The dose differences (%) between the measured doses by TLD-100 and the calculated doses using TiGRT TPS for outside field regions.
5. Discussion
In this research, the accuracy of dose calculation in the head and neck region for TiGRT TPS (version 1.2) using TLD-100 was quantified; as both of the in-field and outside field regions were evaluated.
The results show that for in-field regions, in some points, the TiGRT TPS overestimated the dose compared to the measured doses by TLD-100, and for other points underestimated the dose. For outside field regions, the TiGRT TPS underestimated the dose compared to the measured doses by TLD-100. Our results related to out of field regions were consistent to several studies26, 27, 28; as results of these studies showed that TiGRT TPS underestimated the dose of out-of-field regions for most points.
According to protocols of TECDOC 1540 and TRS 430 that provide information on QA of TPSs, tolerance limit for more complex geometry (i.e. inhomogeneous phantom with wedge field) and in-field regions (i.e. high dose-small dose gradient regions) is 4% and in outside field regions (i.e. low dose-small dose gradient regions) is 50%. The results of this study showed that for most points, the difference values between Dcalc and Dmeas (%) for the in-field regions were within the tolerance limit. Farhood et al.28 assessed accuracy of dose calculation of TiGRT TPS for physical wedge fields. They concluded that the accuracy of dose calculation of mentioned TPS for physical wedged fields in the central axis, off-axis, and build-up regions is adequate. Mahmoudi et al.27 evaluated the accuracy of photon dose calculation in radiotherapy of malignant pleural mesothelioma. Their results showed that accuracy of dose calculation of TiGRT TPS in the presence of heterogeneity, shield, and interfaces is inadequate in compared to Monte Carlo simulation data. The results of our study were consistent with results of the above-mentioned studies. Also, the findings demonstrated that for most points, the difference values between Dcalc and Dmeas (%) for the out of field regions were within the tolerance limit. In a study on the accuracy of dose calculation of TiGRT TPS for physical wedged fields in water phantom, the results showed that accuracy of dose calculation of this TPS is insufficient for out-of-field regions.28 The results of our study were inconsistent with their results that this can be due to complexity geometry of our study compared to their study (i.e. assessment in RANDO phantom vs. water phantom). In another study, Bahreyni Toossi et al.26 evaluated accuracy of dose calculations for outside field in breast region. They showed that TiGRT TPS compared to TLD-measured dose generally underestimate the dose of outside points; as the mean underestimation of doses of outside field was 39%. Their results were consistent with results of our study.

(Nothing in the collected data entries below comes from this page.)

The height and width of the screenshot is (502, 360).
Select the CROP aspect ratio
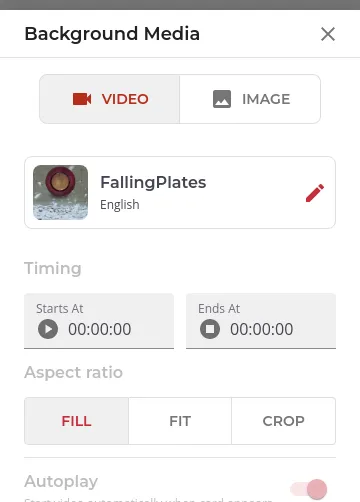(284, 421)
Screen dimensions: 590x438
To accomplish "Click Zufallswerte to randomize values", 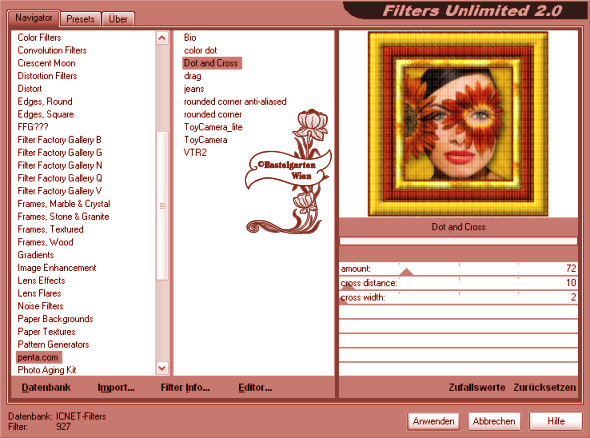I will click(477, 387).
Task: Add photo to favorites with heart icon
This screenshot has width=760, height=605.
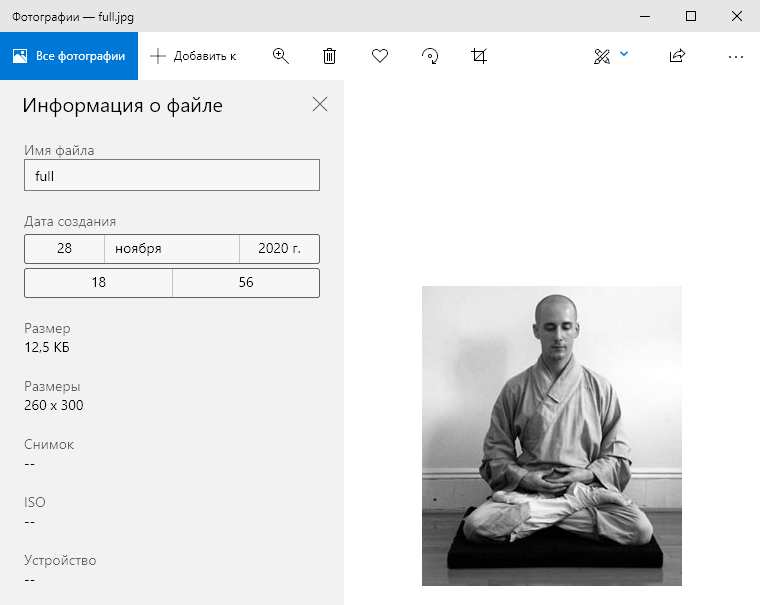Action: pyautogui.click(x=379, y=56)
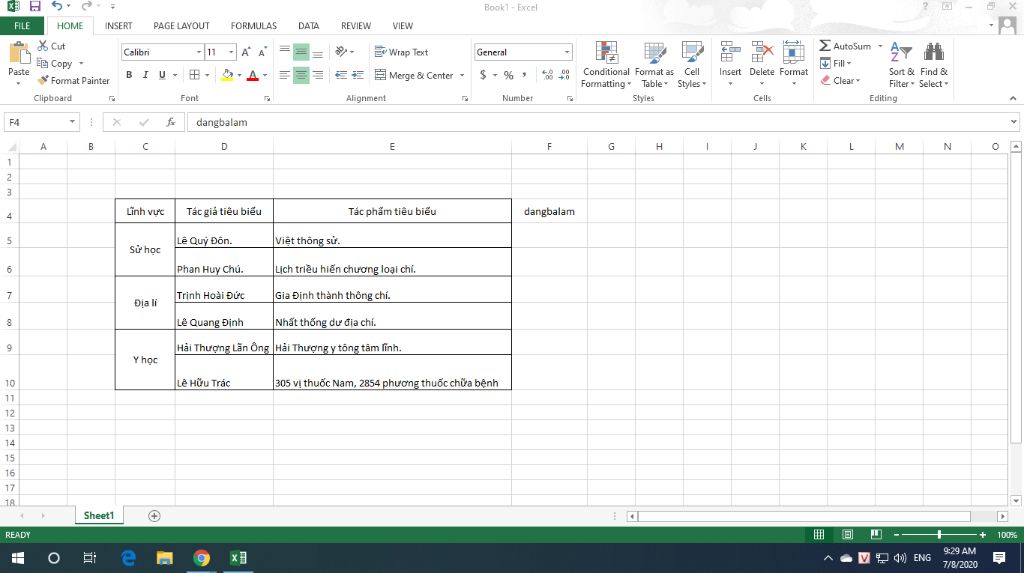This screenshot has height=573, width=1024.
Task: Toggle Wrap Text for the cell
Action: 401,52
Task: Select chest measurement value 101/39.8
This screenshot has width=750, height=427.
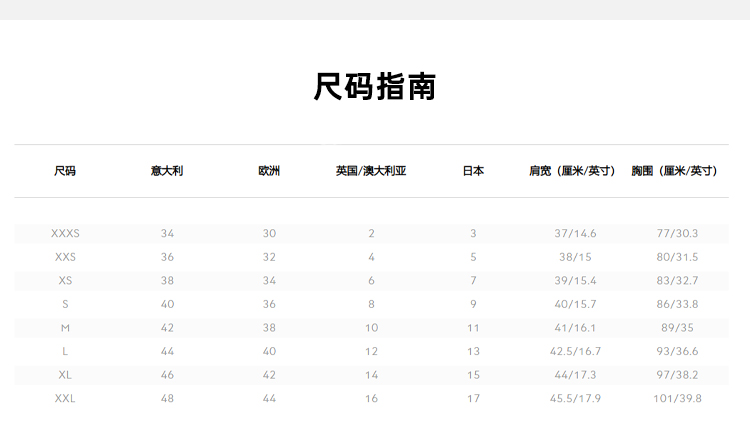Action: click(677, 398)
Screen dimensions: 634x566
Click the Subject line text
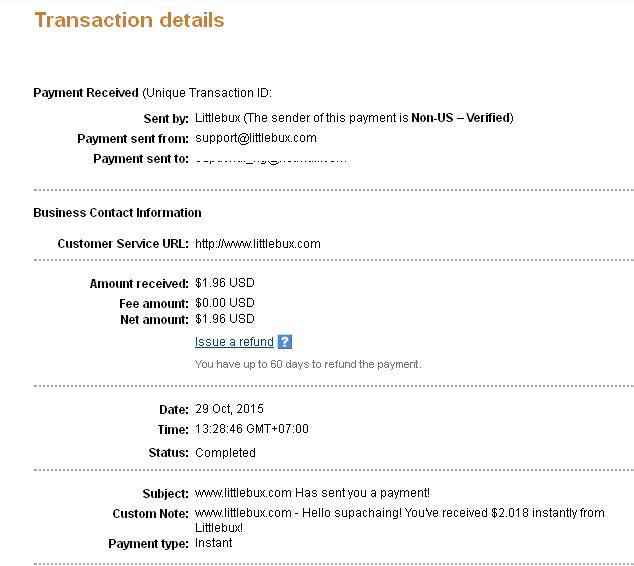click(x=312, y=494)
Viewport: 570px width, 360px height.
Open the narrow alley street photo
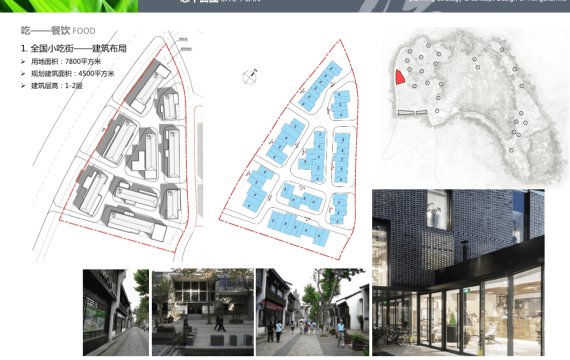point(116,312)
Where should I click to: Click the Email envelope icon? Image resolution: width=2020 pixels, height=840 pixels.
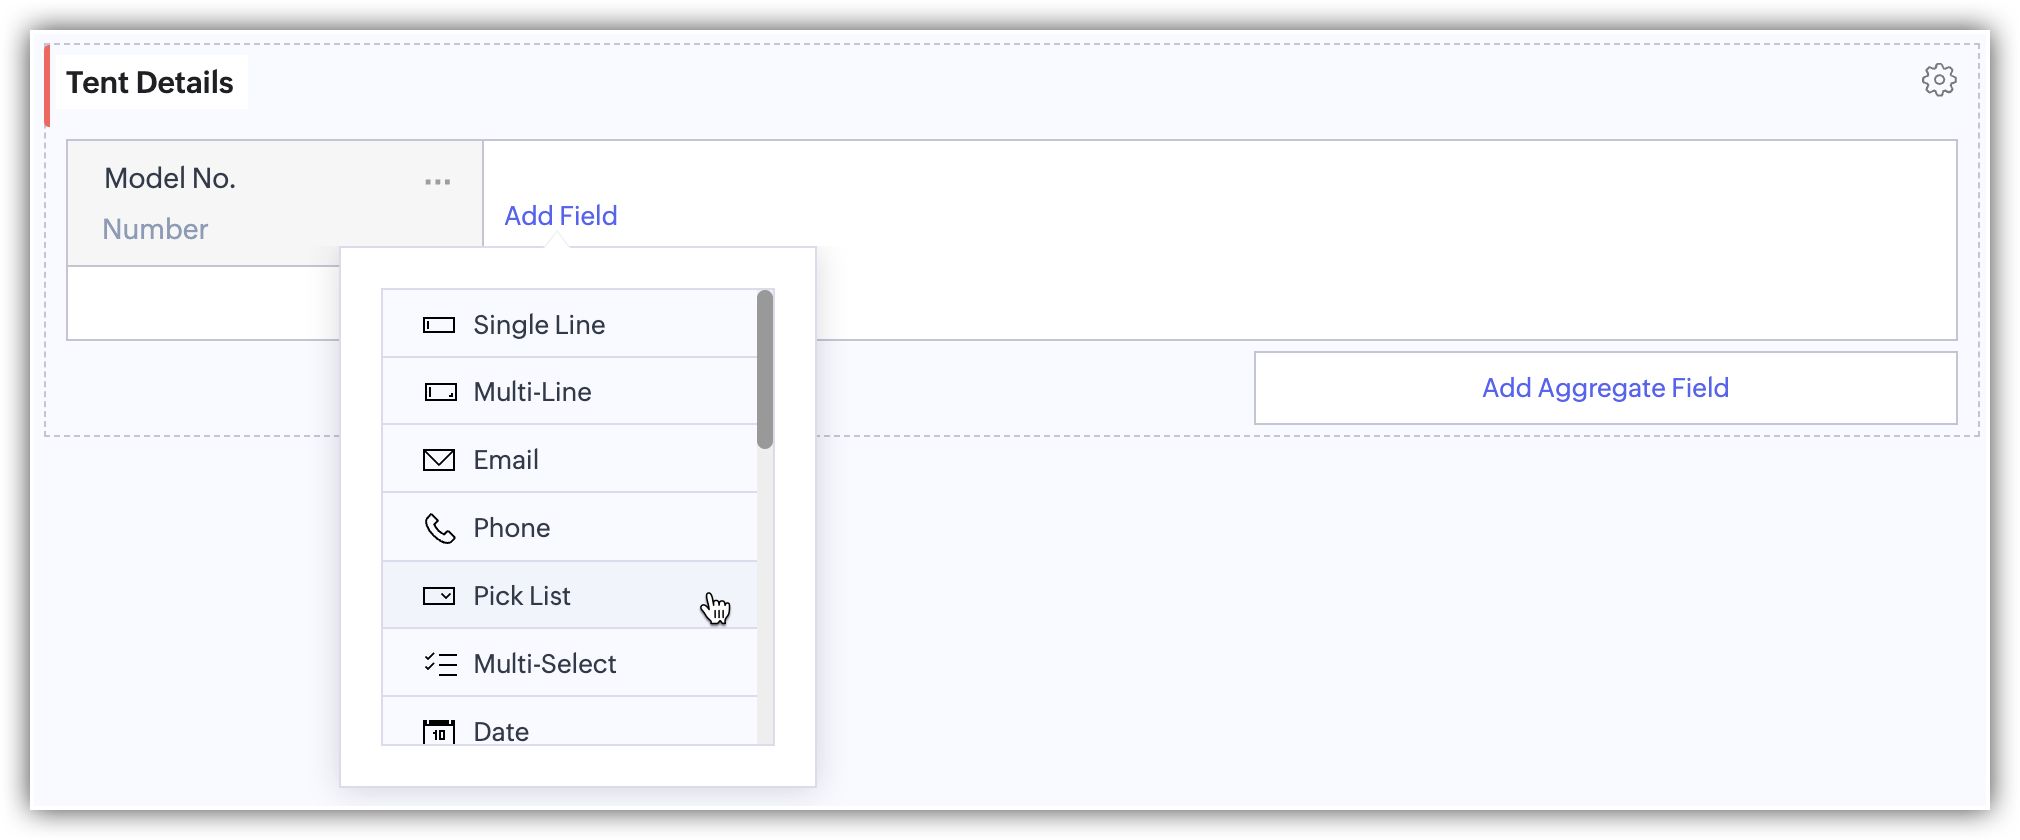click(x=439, y=460)
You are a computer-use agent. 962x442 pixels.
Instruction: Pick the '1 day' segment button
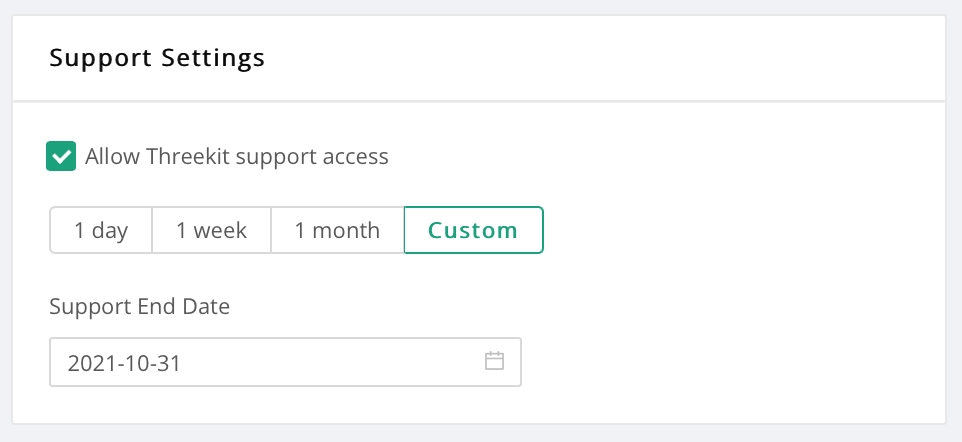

Since in the head and neck region, there are several sensitive structures to radiation with low dose tolerances, considerable attention must be paid to treatment planning of this area. Hence, QA of TPSs for treatment planning of tumors in head and neck region is very important.
It is noteworthy that application of TLD is accepted as a tool for QA in radiation therapy. TLDs have a number of advantages such as high sensitivity, small physical size, and tissue equivalence.29 Some studies have applied TLDs for QA of TPSs.26, 30, 31, 32
There are several limitations in the present study. This research was investigated only for 6 MV photons and for a special geometry (i.e., head and neck region with wedge field).
For future research, evaluation of the dose calculation accuracy of the other TPS for head and neck or other body regions will be interesting.
6. Conclusions
Due to the sensitive structures to radiation in the head and neck region, the dose calculation accuracy of TPSs should be sufficient. In this study, the accuracy of dose calculations of TiGRT TPS in this region was investigated. The findings demonstrated that for the most points, the accuracy of dose calculation of TiGRT TPS is within tolerance limit for in-field and out of field regions.
Conflict of interest
None declared.
Financial disclosure
This work was financially supported by the office of vice president for research of Mashhad University of Medical Sciences.